Excerpted text:
================

Figure 7 displays the result of the average monthly precipitation among the three studied stations (Station 23003-FELIPE CARRILLO PUERTO (DGE), Station 23031-X-PICHIL - QROO, Station 23022-SEÑOR - QROO), with the maximum precipitation value reaching 485.5 mm in September 2002. Table 5 reports the monthly precipitation averages over the 40-year period (1972-2012). In the same table, we observe that the highest precipitation occurs at the FELIPE CARRILLO PUERTO station (DGE23003-Felipe Carrillo Puerto (DGE).

Table 5 shows the average precipitation for each month from 1972 to 2012 for each station. This table allows us to observe the increase or decrease in precipitation in all months of the year.

The average monthly precipitation for each station follows the same pattern for all three stations. This indicates that the precipitation climatology is consistent in the surrounding region of the study area. Precipitation occurs throughout the year, with maximums of around 40 mm in winter months, while in summer, precipitation is higher from May to October, exceeding 100 mm, as the Atlantic hurricane season occurs from June to November (^{CONAGUA, 2023}).

• ^{CONAGUA, 2023}
  Temporada Ciclones Tropicales 2023, 2023
  Temporada Ciclones Tropicales 2023

Below are the results of the Standardized Precipitation Index (SPI) calculations for each station. Analyzing each of these figures, it is observed that there are different patterns in dry and wet events for each station. The SPI was calculated for a 3-month, 12-month, and 36-month window for a short and long-term analysis of dry and wet events.

The station closest to the point of interest, 23003-FELIPE CARRILLO PUERTO (DGE) - QROO (Figure 8), has values indicating extreme drought (SPI less than -2.0), and these periods are very short, ranging from one to two years. However, wet periods span 2 to 3 years, with values indicating extreme moisture (SPI greater than 2.0). This is particularly evident in the calculation of SPI-12 (12 months).

In contrast, with the same SPI-12, at station 23031-X-PICHIL - QROO (Figure 9), the intensity of droughts does not vary much. Throughout the period from 1972 to 2012, it maintains SPI values mostly between Near Normal (SPI from 1.0 to -1.0) and Mild Drought (SPI from -1.0 to -1.5).

The station SEÑOR - QROO23022 shows, for SPI-12 (Figure 10), that the intensity of droughts remains similar to the previous station. This station has the least amount of recorded data.

It is worth mentioning that the Standardized Precipitation Index (SPI) with periods of 36 months (Figure 10), could not be determined for the first 10 years, due to the fact that there is a lot of missing data in that period of time.

The following figures (Figure 11, Figure 12, and Figure 13) represent the results of the Standardized Precipitation Index (SPI) for the average precipitation of the three studied stations, the average precipitation with the areal factor of the study area, and the areal precipitation in the zone of the station nearest to the point of interest.

================

(Text and item location records)
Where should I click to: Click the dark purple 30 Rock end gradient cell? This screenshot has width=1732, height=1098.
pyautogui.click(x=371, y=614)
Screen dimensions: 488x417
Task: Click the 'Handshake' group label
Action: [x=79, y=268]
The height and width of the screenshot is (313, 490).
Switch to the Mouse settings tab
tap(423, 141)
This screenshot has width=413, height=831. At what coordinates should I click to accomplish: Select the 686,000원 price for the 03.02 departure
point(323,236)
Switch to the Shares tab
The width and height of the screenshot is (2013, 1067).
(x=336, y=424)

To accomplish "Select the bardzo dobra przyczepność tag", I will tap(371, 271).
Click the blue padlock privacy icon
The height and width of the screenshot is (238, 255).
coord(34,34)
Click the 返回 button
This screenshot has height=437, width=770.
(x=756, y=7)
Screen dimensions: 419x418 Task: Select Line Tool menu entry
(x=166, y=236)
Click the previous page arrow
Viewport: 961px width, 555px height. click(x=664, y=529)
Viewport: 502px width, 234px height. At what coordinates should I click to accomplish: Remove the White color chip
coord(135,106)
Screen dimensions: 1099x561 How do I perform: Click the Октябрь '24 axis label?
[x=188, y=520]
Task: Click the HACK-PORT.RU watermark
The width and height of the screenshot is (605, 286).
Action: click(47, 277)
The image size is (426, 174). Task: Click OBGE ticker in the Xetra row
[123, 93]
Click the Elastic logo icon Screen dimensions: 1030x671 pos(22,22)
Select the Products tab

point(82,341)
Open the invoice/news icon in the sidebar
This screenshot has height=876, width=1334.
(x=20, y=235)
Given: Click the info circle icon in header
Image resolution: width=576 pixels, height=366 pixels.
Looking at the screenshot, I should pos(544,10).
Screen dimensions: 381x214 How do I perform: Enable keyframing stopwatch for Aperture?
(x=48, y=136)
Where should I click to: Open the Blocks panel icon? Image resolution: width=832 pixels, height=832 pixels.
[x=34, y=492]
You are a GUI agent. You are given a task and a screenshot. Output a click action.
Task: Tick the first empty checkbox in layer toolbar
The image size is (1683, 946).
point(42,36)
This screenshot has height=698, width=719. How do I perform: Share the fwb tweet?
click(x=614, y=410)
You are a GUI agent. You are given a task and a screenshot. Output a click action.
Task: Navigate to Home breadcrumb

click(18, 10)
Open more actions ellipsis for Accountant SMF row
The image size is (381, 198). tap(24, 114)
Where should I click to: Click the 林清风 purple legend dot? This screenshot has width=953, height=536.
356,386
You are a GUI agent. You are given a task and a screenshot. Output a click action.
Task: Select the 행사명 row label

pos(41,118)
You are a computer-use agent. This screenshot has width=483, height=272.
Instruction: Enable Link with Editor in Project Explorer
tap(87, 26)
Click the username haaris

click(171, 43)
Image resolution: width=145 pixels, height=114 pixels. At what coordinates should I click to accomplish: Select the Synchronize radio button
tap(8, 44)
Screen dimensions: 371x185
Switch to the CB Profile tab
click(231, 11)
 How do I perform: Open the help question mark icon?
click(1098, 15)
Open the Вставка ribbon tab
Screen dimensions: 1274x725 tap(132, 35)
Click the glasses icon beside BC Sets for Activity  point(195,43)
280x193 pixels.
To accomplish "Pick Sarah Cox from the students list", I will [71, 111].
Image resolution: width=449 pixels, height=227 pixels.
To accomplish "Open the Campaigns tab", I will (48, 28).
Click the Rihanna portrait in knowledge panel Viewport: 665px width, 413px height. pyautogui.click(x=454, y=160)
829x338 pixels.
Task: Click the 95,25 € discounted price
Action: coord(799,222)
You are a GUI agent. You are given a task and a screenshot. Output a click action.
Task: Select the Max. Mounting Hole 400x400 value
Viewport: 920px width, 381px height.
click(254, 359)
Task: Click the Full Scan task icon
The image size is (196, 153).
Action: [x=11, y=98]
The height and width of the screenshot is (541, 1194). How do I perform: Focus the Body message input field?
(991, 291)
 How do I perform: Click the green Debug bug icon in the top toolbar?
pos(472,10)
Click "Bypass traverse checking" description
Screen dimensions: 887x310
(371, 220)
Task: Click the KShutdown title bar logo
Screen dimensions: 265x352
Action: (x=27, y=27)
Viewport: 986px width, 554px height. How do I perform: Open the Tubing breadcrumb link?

================

Exercise instructions:
a. In the records, rewrite the lines from the one containing "will tap(371, 271)." to the one containing "Viewport: 961px width, 555px", swapping "previous page" for "prior page" and leaving everything else unchanged.
b. Write the next part of the text on precipitation and drought index results at the three stations, continuing from its last sentence.
The text and the records come from separate, unrelated sources.

Answers provided:
a.
To accomplish "Select the bardzo dobra przyczepność tag", I will tap(371, 271).
Click the blue padlock privacy icon
The height and width of the screenshot is (238, 255).
coord(34,34)
Click the 返回 button
This screenshot has height=437, width=770.
(x=756, y=7)
Screen dimensions: 419x418 Task: Select Line Tool menu entry
(x=166, y=236)
Click the prior page arrow
Viewport: 961px width, 555px height. click(x=664, y=529)

b.
These SPI values were calculated for periods of 3 months (Figure 11), 12 months (Figure 12), and 36 months (Figure 13). Analyzing these three calculations, it is observed that the correction of the areal factor preserves the patterns of the events; only the intensity changes, as the areal factor distributes precipitation in the area assigned by each Voronoi diagram.

The present study has conducted a historical analysis of precipitation in the town of Felipe Carrillo Puerto using information from three stations surrounding the study area and proposing the areal factor (Ai/AT) for the distribution of precipitation in that zone. This proposal allows us to obtain the average precipitation in Felipe Carrillo Puerto and identify its precipitation patterns over the 40-year period from 1972 to 2012, as recommended by the World Meteorological Organization (^{OMM, 1994}).

• ^{OMM, 1994}
  Guía de prácticas Hidrológicas: adquisición y proceso de datos, análisis, predicción y otras aplicaciones., 1994
  Guía de prácticas Hidrológicas: adquisición y proceso de datos, análisis, predicción y otras aplicaciones.

The behavior of precipitation throughout the annual cycle over these 40 years was determined, revealing an average precipitation of 40 mm for winter months and over 100 mm in summer months. This corresponds to the hydrometeorological events in southeastern Mexico, such as the passage of cold fronts in winter and the presence of tropical cyclones, combined with the intertropical convergence zone in summer (^{Andrade-Velázquez, 2017}).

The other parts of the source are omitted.